More than that: We have implemented a new travel system with a supplier that uses a blockchain. It’s a phased implementation, but we’ve started, and the way it works will eliminate the need for employees to submit expense reports. If I book a flight, I take the flight, it gets registered on the blockchain. Now it is known. It also goes to the airline. So we eliminate the need for employees to do expense reporting, and we eliminate the need for a separate payment structure between us and the airline. We do not go through a travel agency.
To go back for just a second to the five 2023 trends noted by PwC – we discussed the highlights of TradFi a bit – is there one of the five that may not be quite where you thought it would be at this point?
I have to start with regulation. It’s not where I thought it would be. I say that, and I feel a little stupid, because I probably should have known that we wouldn’t have made any progress with regulation. I’ve been thinking a lot about, “Is our lack of regulation taxing us?”
When I really think about how the history of America has evolved, in any cycle of innovation that we’ve had, we haven’t had regulation—regulation usually lags behind. I actually think it promotes innovation. And while I know a lot of people want that—and I want that too, because I think it creates some barriers for us—I think it’s also a means of promoting innovation.
Would getting one bill through Congress create a kind of snowball effect—other laws might follow more quickly?
No. Just look at how Congress works right now. It’s not a snowball of anything. I don’t think it will be the catalyst. It’s going to be a tough push and Europe is ahead of us at this point, the UK is ahead of us, Singapore is.

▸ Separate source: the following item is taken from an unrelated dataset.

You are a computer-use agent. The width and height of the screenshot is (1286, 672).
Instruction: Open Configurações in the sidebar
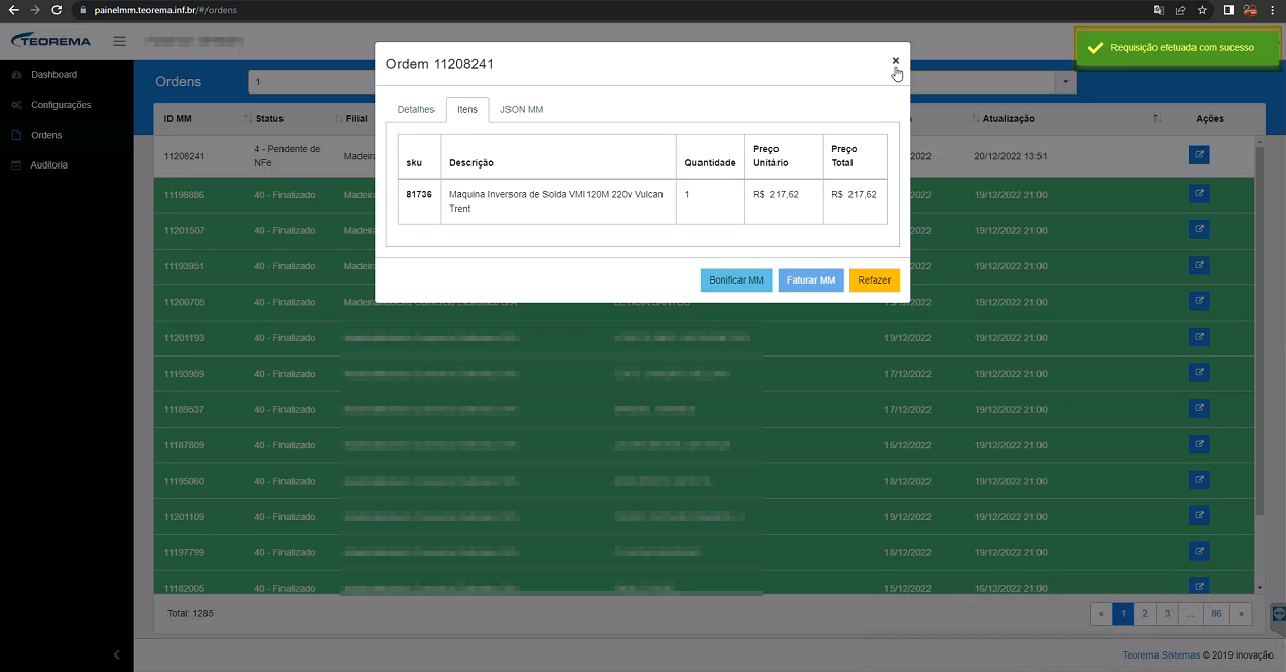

What does it mean for the future of finance?
The major players that exist today in finance, I do not see that they are disintermediated. I see them adopting and innovating and acquiring and being part of the future of finance. There’s always a handful of new players that really come to the fore, but I think for the most part the traditional big, big names are still going to be there.

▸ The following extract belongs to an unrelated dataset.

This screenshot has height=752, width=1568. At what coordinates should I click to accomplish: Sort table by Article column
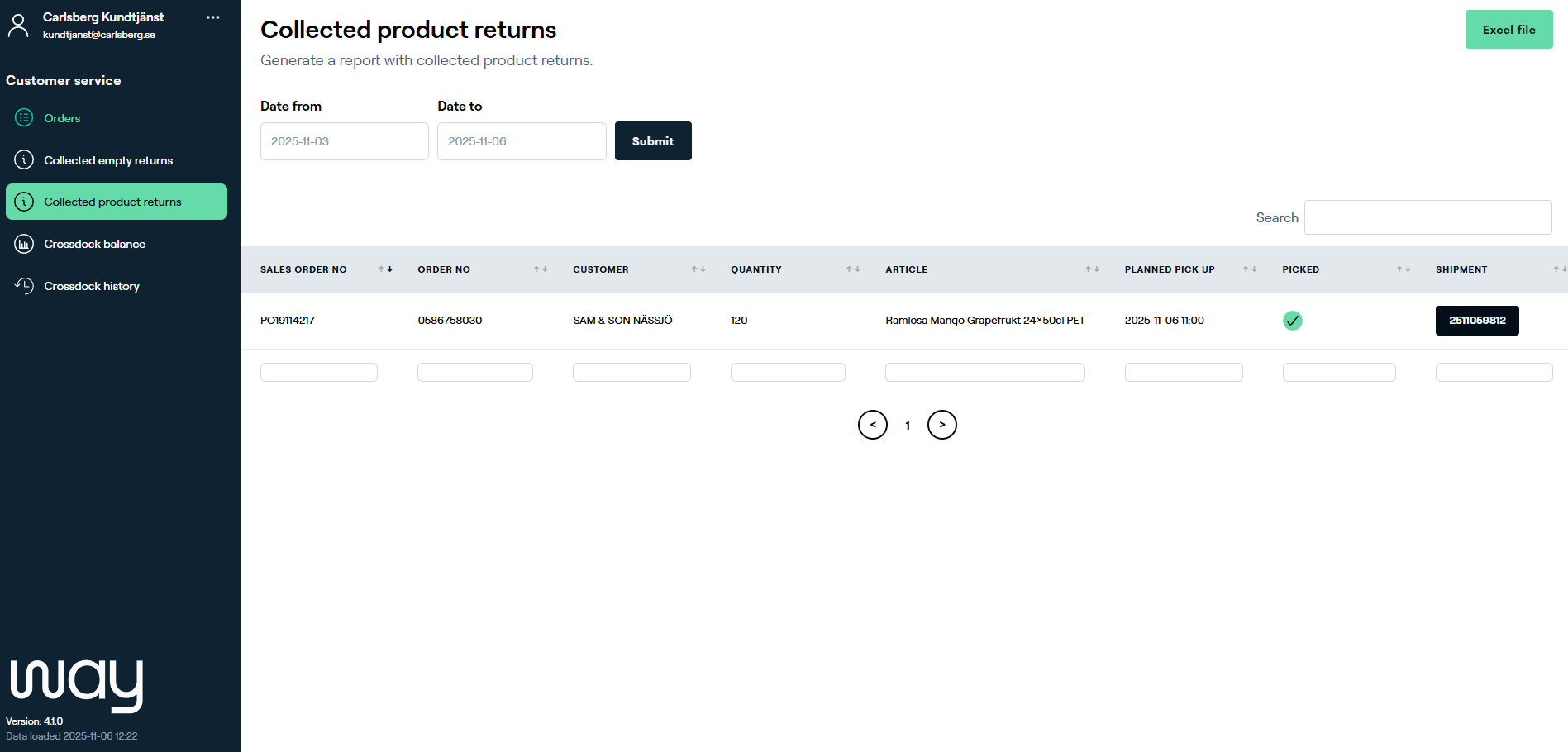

What I think is fascinating, and people don’t seem to latch on, is what we just went through. We went through a crypto wave, then this metaverse wave, and now we’re over to generative AI. And there might be another thing after those things, but they’re going to start to converge. And the real future is a digital experience with digital assets as the exchange mechanism, accelerated by generative AI. We are living through it right now. We see a bit of that. I don’t know about you, but I don’t have much of a wallet anymore. I pay with my watch, my mobile. We are not that far away from completely digital assets. When I think about the future, there is no paper money.
Is there anything else our readers should know about what PwC is doing in this area?
We are starting to do some things that are interesting in bringing together the ESG concepts and the blockchain. We did a project to evaluate the carbon footprint of a particular blockchain, and we were actually able to show that if you use it correctly and integrate it with your company’s financial systems, with the systems you can eliminate, you are net carbon negative. There’s been a big wave of “Crypto is terrible because it uses all this electricity,” but we’ve moved on from that.
From a socio-economic point of view, how can we bank the unbanked? How can we get resources into the hands of people who cannot get financial resources without paying exorbitant fees? It could turn crypto from, you know, a “greedy thing” into a social good, and I want to be a part of that.